═══ Record extracts ═══

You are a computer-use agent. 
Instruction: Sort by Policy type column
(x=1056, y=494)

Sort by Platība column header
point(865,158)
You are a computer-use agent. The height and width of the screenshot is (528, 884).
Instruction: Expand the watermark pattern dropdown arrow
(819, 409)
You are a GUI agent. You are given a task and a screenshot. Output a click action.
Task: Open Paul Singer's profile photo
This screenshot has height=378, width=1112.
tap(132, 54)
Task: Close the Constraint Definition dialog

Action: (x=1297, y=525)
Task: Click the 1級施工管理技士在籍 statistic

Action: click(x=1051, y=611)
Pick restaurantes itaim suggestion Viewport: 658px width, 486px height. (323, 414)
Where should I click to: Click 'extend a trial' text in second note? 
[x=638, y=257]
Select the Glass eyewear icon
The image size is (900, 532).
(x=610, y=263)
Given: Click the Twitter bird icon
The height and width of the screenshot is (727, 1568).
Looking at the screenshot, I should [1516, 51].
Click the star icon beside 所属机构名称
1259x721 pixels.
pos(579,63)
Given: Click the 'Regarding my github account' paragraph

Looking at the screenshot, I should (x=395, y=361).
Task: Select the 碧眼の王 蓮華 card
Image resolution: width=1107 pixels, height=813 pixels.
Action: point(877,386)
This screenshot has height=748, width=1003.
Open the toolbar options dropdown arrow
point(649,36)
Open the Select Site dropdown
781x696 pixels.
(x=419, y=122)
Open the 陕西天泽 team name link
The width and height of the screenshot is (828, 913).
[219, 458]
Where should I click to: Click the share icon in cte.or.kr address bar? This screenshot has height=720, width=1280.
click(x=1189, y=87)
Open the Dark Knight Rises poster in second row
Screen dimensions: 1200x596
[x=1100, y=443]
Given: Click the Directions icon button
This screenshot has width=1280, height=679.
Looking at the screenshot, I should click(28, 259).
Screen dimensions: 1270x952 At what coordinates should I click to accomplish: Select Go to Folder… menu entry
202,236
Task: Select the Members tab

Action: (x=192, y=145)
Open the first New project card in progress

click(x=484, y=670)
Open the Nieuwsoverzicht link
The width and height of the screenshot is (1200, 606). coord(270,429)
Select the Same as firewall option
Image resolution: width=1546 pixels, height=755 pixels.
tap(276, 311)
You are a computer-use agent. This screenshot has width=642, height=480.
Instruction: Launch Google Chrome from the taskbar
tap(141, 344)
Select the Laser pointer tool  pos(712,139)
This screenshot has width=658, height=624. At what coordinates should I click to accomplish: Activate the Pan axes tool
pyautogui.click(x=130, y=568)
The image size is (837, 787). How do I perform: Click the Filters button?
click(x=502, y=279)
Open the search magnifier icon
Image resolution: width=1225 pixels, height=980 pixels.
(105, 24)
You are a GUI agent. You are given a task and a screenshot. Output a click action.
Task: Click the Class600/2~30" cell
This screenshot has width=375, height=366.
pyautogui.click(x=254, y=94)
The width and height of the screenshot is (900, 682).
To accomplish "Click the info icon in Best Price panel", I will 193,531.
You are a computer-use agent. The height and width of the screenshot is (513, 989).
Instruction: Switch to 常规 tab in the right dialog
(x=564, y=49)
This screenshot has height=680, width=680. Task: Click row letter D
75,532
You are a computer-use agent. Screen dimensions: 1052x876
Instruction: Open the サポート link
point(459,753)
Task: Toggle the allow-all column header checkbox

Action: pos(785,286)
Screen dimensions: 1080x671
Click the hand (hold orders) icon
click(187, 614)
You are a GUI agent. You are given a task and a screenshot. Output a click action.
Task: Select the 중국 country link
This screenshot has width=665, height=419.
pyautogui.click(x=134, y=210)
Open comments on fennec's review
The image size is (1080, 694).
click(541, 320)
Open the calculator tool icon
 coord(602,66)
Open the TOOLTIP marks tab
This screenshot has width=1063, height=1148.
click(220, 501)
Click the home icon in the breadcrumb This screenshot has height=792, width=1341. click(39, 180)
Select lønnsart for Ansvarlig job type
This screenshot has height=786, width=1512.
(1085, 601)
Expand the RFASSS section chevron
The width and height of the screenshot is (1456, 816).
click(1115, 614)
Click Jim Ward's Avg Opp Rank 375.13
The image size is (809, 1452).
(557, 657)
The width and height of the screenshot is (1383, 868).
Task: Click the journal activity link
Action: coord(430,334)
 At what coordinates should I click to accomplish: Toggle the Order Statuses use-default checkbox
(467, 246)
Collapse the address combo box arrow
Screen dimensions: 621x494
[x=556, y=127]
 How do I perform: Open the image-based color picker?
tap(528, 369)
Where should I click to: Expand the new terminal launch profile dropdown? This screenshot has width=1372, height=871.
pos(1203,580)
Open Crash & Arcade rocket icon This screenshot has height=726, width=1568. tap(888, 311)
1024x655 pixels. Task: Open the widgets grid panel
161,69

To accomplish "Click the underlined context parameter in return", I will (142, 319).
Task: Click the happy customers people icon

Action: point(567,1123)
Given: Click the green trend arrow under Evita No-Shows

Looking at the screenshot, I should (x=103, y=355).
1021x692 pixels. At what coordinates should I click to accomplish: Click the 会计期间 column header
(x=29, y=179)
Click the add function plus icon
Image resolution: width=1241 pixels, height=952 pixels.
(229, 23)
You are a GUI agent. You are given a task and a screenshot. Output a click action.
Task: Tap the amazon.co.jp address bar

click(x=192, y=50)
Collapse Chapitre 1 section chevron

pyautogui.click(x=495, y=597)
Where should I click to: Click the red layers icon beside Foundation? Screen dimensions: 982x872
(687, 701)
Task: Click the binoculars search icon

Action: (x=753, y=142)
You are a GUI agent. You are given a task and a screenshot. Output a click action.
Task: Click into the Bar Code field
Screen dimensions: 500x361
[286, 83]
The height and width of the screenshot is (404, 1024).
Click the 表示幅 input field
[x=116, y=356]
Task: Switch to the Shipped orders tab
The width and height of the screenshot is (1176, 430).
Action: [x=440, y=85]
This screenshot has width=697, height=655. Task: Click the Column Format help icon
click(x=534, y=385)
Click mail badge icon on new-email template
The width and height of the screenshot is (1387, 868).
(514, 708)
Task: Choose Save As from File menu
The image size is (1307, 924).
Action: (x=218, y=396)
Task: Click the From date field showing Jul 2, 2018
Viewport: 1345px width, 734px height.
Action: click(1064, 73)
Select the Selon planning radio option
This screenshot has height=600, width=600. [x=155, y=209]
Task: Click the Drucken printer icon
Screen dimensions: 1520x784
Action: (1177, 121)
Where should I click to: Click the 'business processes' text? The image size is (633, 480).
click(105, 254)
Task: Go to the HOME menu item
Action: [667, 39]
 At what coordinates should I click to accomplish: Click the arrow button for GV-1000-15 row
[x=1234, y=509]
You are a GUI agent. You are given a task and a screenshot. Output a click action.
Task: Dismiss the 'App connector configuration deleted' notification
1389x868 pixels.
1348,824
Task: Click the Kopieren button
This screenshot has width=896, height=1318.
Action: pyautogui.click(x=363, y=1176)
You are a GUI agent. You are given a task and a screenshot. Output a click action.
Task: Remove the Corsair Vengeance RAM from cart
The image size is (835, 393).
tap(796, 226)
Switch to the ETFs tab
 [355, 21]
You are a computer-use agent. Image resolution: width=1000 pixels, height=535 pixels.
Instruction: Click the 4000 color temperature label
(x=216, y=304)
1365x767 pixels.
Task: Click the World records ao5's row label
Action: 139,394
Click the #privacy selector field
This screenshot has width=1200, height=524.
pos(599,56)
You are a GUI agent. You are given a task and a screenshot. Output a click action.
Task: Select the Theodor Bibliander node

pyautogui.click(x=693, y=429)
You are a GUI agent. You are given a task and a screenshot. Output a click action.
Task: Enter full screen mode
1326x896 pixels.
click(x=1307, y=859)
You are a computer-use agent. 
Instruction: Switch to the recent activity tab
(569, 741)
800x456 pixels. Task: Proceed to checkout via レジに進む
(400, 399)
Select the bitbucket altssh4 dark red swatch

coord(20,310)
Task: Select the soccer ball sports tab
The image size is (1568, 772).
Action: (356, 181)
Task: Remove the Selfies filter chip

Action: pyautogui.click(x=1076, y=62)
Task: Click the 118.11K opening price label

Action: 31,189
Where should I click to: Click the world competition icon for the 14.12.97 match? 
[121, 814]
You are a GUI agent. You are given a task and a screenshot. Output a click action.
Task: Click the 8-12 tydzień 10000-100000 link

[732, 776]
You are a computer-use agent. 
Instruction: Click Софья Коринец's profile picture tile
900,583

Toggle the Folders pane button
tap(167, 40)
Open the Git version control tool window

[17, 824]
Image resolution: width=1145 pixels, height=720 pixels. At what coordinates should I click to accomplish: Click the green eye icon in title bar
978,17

═══

Exercise:
Rewrite the stretch from the start of the rows through the line containing "(x=610, y=263)", swapping "screenshot" for "image" at each occurrence and keeping everything else unchanged.

Answer:
You are a computer-use agent. 
Instruction: Sort by Policy type column
(x=1056, y=494)

Sort by Platība column header
point(865,158)
You are a computer-use agent. The height and width of the image is (528, 884).
Instruction: Expand the watermark pattern dropdown arrow
(819, 409)
You are a GUI agent. You are given a task and a image. Output a click action.
Task: Open Paul Singer's profile photo
This image has height=378, width=1112.
tap(132, 54)
Task: Close the Constraint Definition dialog

Action: (x=1297, y=525)
Task: Click the 1級施工管理技士在籍 statistic

Action: click(x=1051, y=611)
Pick restaurantes itaim suggestion Viewport: 658px width, 486px height. (323, 414)
Where should I click to: Click 'extend a trial' text in second note? 
[x=638, y=257]
Select the Glass eyewear icon
The image size is (900, 532).
(x=610, y=263)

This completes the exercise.